I have been using OPNsense for about 6 months but have hit a problem, I cannot for the life of me configure the Firewall ports to allow VoIP traffic.
I need to allow a range of ports open to allow 3 handsets on my local LAN to communicate with a hosted PBX on the Internet.
The handsets can register with the PBX (myPBX.voipCompany.com) fine as outgoing clients (I assume via the default out rule?) but I do not receive calls because I assume the default deny rule is blocking the incoming port?
I can also call out, but cannot hear the other person, again due to the default deny I'm guessing. The provider says it's a firewall issue and will not help further.
Before the details, I have some preliminary questions I cannot find the answer too.
Firewall -> Settings -> Advanced "Network Address Translation"
Do I need to enable "Reflection for port forwards" and "Automatic outbound NAT for Reflection"?Other posts suggest enabling these, but without reason.

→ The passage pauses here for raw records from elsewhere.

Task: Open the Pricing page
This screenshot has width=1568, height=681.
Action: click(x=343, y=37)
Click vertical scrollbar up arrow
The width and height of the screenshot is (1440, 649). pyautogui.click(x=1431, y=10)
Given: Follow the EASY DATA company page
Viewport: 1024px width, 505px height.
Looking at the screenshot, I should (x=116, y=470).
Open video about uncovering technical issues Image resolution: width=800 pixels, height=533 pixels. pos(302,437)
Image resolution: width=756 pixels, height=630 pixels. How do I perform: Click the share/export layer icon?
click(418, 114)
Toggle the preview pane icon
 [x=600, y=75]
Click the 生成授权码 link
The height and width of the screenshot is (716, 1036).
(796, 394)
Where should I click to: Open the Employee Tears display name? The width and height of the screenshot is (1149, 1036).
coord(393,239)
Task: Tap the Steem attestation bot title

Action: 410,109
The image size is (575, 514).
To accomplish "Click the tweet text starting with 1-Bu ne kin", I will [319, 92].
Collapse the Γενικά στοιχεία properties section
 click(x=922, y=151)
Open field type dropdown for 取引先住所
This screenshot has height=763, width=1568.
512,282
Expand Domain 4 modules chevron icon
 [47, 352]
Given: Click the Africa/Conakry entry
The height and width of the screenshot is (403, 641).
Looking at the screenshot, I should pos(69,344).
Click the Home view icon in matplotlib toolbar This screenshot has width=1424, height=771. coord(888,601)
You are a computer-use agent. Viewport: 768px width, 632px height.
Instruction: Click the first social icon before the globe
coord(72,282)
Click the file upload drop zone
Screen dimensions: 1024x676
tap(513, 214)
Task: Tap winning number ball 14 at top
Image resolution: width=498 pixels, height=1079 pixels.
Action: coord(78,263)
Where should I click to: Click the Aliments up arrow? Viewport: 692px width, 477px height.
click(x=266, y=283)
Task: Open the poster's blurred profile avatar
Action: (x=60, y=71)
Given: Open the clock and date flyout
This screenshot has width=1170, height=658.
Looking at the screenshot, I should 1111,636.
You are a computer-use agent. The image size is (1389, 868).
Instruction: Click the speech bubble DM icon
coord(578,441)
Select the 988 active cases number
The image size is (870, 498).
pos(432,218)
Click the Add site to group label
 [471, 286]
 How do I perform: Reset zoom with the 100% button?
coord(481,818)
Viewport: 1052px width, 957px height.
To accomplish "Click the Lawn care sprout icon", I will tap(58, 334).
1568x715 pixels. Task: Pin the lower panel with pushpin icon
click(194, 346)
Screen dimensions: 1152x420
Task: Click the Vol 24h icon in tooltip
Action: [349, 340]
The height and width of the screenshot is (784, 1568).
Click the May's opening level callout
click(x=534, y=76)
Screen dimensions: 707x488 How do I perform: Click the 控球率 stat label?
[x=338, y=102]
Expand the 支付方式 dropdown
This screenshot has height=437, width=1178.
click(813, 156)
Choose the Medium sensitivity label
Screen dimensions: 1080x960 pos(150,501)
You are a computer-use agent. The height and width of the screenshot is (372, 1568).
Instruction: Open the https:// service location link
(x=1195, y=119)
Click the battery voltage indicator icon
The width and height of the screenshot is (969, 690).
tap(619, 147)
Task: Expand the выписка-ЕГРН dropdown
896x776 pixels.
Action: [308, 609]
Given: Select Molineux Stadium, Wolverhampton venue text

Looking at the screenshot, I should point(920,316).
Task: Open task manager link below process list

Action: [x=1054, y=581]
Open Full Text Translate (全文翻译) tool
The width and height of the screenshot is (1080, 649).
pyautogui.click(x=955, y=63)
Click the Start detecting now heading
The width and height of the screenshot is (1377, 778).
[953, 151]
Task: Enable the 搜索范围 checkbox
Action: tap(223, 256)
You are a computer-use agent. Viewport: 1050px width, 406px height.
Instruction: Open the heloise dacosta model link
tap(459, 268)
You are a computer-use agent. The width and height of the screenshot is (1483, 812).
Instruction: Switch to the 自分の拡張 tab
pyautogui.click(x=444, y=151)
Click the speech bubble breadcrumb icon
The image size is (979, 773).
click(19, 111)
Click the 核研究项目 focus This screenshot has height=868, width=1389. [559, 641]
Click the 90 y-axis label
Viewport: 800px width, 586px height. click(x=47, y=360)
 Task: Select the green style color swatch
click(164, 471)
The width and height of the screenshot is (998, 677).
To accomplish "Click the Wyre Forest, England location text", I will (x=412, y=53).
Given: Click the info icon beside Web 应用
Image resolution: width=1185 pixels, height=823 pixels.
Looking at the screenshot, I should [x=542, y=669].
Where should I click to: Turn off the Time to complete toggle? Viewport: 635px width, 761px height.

Also some things I have tried that seem to have not helped
- I have tried Firewall -> Settings -> Advanced -> Firewall Optimization = Conservative. No discernible effect.
- I have added and enabled the plugin "Siproxd" to no effect
Some details
Fixed IP: 213.47.33.171
PBX: myPBX.voipCompany.com
Ports: UDP 5060-5070 & 10000-20000 (RTP media)
Please can somebody explain what the magic combination is on the Floating Rules section?Here is what I tried, creating two rules, one for each of the port ranges:
Interface: WAN
Direction: any
Protocol: UDP
Source: any (but really this should be restricted to myPBX.voipCompany.com)
Destination: LAN net (
I assume "LAN net" is the entire local 192.168.0.0/24 range?)
Port Range (other) 5060-5070 & 10000-20000
Log: enabled
Category: VoIP
I have tried, for hours, various combinations but the ports remain closed to the world.
Live view logging does not seem to show anything helpful, should it?
How can I see blocked incoming connections from "myPBX.voipCompany.com"Please help or I'm going to have admit defeat and buy something from ubiquiti :-[
I like the idea of setting each handset to it's own port requirements then fixing those. Long winded but clear when there is an issue with a single handset.
As it happens this turned out to be an issue with the routing at the providers side! When they updated their record things started working.
(although I have left "Reflection for port forwards" and "Automatic outbound NAT for Reflection" ticked for now because it's simply working :o
Quote from: tryhard on September 27, 2019, 10:57:15 AM
Hi,
it sound like your phones don't get any connection from Internet side.
If you have a STUN Server configured you should be fine if do the following:
(STUN needs to be allowed from LAN to WAN (Internet) 3478 TCP/UDP)
If you can configure every handset with its own set of ports (like 5061 and 10000-10025 for one handset)
Create an Alias with with the handsets IPs (they have to be static or reserved IPs from DHCP)
Enable Hypbrid Outbound NAT
Add a Rule (WAN interface, source is above alias, Static-port: checked)
This should do the trick
You could also make port forwards but only if you have youre on set of ports for every handset configured.
(Filter rule association: pass; NAT Reflcetion Enabled)
Thanks for this, solved my VoIP issues with my SPA112. STUN server didn't work for me, but the NAT Rule fixed it!